Stored data:
[Start of Attachment]

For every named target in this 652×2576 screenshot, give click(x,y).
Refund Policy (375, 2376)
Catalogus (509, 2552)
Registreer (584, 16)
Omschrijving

[End of Attachment]

Work instruction: Please reproduce the data as it was given, with every line exact.

Completed exercise:
For every named target in this 652×2576 screenshot, give click(x,y).
Refund Policy (375, 2376)
Catalogus (509, 2552)
Registreer (584, 16)
Omschrijving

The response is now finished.